Rechtbank Oost-Brabant, 28 juli 2020
Bijzonder eenzijdig ongeval, waarbij gesteld wordt dat (verzoeker) met zijn fiets is gaan slingeren nadat een van zijn schouders zakkende tennistas op wilde duwen. (Verzoeker) komt met zijn hoofd tegen het te laag geplaatste verkeersbord op het trottoir. De gemeente (verweerder sub 1) is als wegbeheerder ex art. 6:174 BW aansprakelijk.
Verzoek Rechtbank
(Verzoeker) verzoekt in dit deelgeschil:

(1) te beslissen dat verweerder sub 1 aansprakelijk is voor de schade in verband met het ongeval;

(Verzoeker) doet een beroep op de Uitvoeringsvoorschriften. De gemeente heeft niet weersproken dat zij bij het plaatsen van verkeersborden de bepalingen van de Uitvoeringsvoorschriften in acht dient te nemen. Uit deze voorschriften volgt dat de hoogte van de onderkant van het bord ten opzicht van het wegdek minimaal 220cm bedraagt binnen de bebouwde kom. In casu gaat het om een hoogte van 130cm. Wat dat betreft is er aldus sprake van gebrekkigheid van de weg.

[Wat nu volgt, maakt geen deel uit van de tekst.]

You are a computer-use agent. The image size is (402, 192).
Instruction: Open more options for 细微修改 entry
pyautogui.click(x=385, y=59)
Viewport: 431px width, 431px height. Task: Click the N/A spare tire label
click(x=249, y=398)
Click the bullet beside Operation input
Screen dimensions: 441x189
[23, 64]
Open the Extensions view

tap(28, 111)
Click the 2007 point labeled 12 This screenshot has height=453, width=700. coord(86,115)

Het beroep van de gemeente op art. 6:163 BW slaagt niet. Naar het oordeel van de rechtbank volgt uit de voorschriften dat niet alleen de belangen van de weggebruikers voor wie deze borden zijn bestemd bepalend zijn (in casu voetgangers), maar ook de belangen van de overige weggebruikers (waaronder fietsers). De strekking is hier ter bescherming van alle weggebruikers die naar redelijke verwachting van het trottoir gebruik zullen maken.

Het verzoek wordt toegewezen.

(2) de kosten van rechtsbijstand van (verzoeker) te begroten op € 8.310,25 en te beslissen dat (verweerders c.s.) in de kosten van dit deelgeschil worden veroordeeld. (Verzoeker) heeft de kosten begroot op € 8.657,55 (27 uur x € 250,– x 6% kantoorkosten en 21% BTW). (Verweerders c.s.) stellen onder meer dat ze de uren niet kunnen controleren: de specificatie ontbreekt.

De rechtbank matigt de uren tot 15. Advocaat van (verzoeker) heeft ter zitting geen toelichting gegeven waar de kantoorkosten op zien. Mede gelet op het uurtarief, wijst de rechtbank de kantoorkosten dan ook af.

Rechtbank begroot de kosten op € 4.841,50 (15 uur x € 250,– x 21% BTW) + € 304,– aan griffierecht. Verweerders c.s. worden veroordeeld tot betaling van deze kosten.

Normoverschrijding leidt tot aansprakelijkheid. Een discussie over de eigen schuld kan nog gevoerd worden, maar het heft de aansprakelijkheid van de gemeente niet op. Dat maakt de kostenveroordeling niet begrijpelijk want de aansprakelijkheidsquote behoort ook op de kosten te worden toegepast.

Wat verder opvalt is dat de rechtbank behoorlijk ‘snijdt’ in het aantal uren. Daarnaast geen ruimte voor de gevorderde kantoorkosten.